● **WHAT TO DO**:
With pictures left out, only the lines from the one containing "Where should I click to: Open" through the end of the records should be reproduced exactly, please.

▬▬▬▬▬▬▬▬▬▬

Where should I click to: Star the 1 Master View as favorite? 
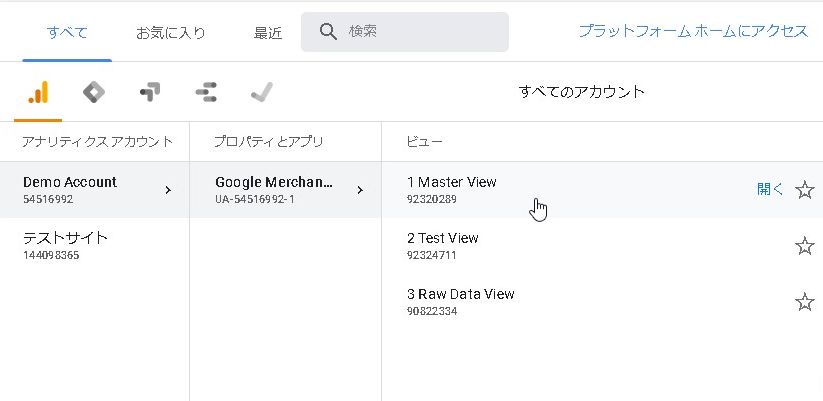804,190
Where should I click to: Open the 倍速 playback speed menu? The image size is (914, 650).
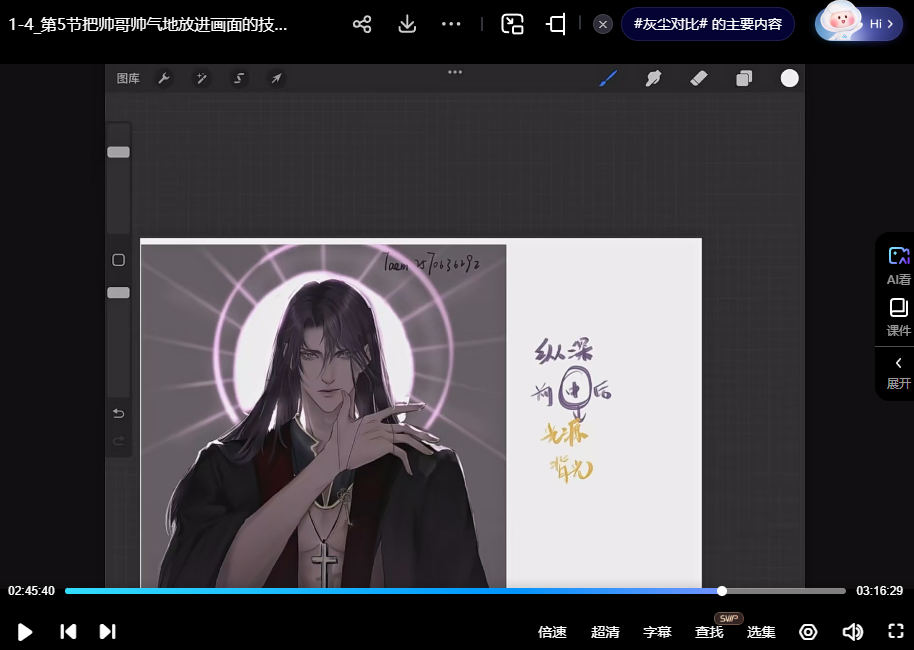(x=552, y=632)
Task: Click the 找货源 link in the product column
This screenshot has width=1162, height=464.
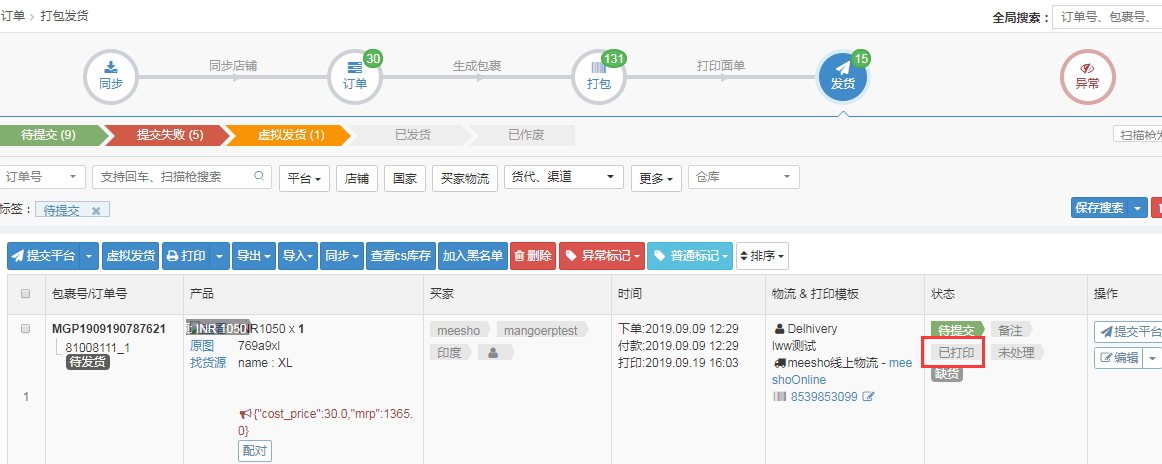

▬▬▬▬▬▬▬▬▬▬

● **OUTPUT FOR THIS TASK**:
Where should I click to: Open the 倍速 playback speed menu? The image size is (914, 650).
(x=552, y=632)
Task: Click the 找货源 link in the product column
This screenshot has width=1162, height=464.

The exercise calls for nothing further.